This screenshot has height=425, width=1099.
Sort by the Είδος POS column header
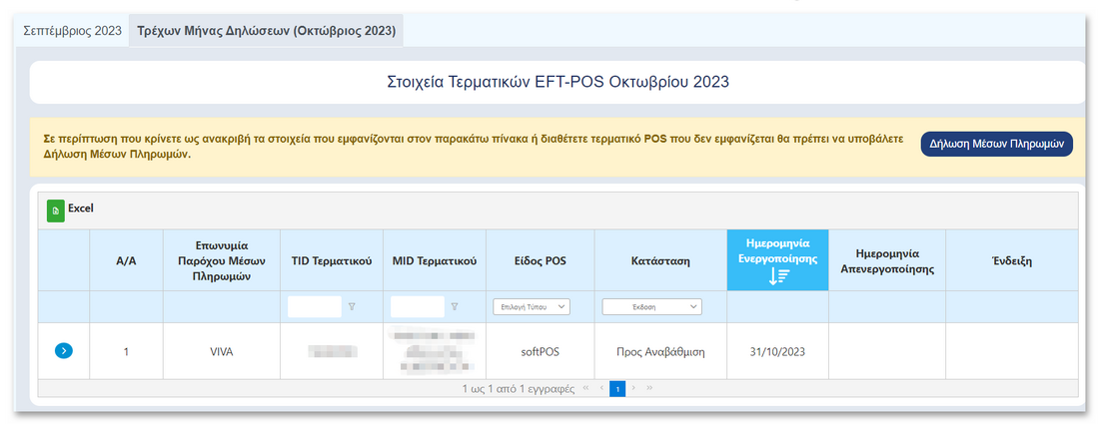coord(540,261)
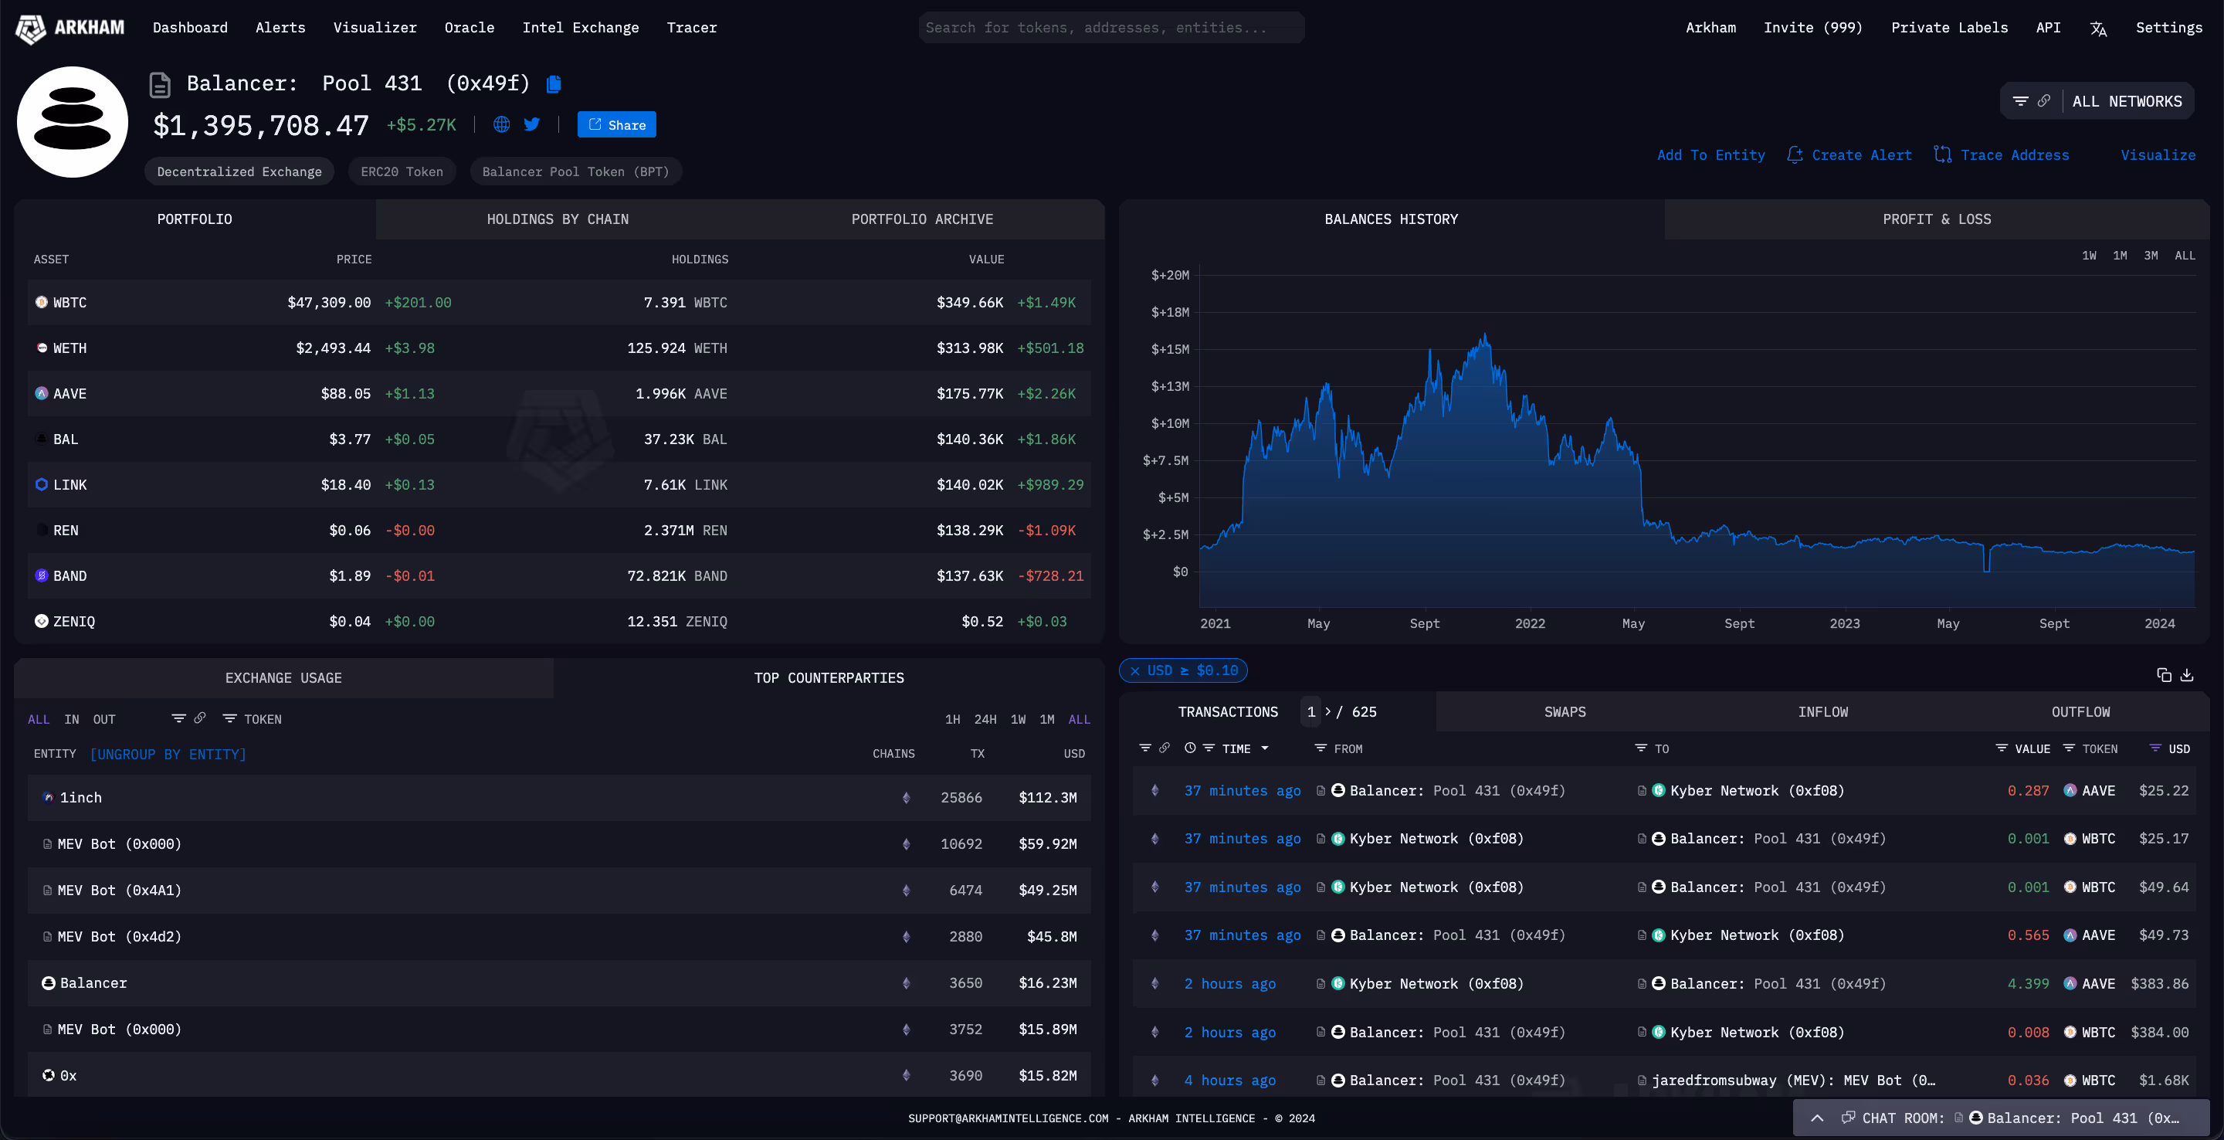Click the Trace Address icon

click(x=1944, y=155)
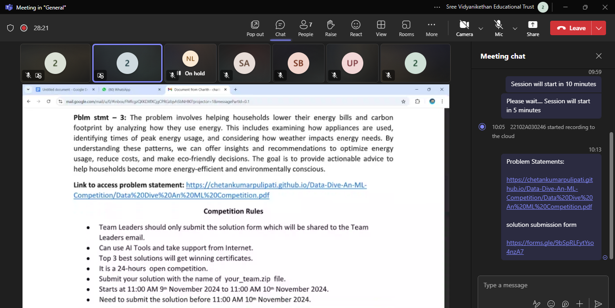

= THE TASK =
Rewrite the rows above with "column heading" substituted for "column header" and nothing else altered. Omit the pictures.

= SOLVED EXERCISE =
This screenshot has height=425, width=1099.
Sort by the Είδος POS column heading
coord(540,261)
Click the Trace Address icon

click(x=1944, y=155)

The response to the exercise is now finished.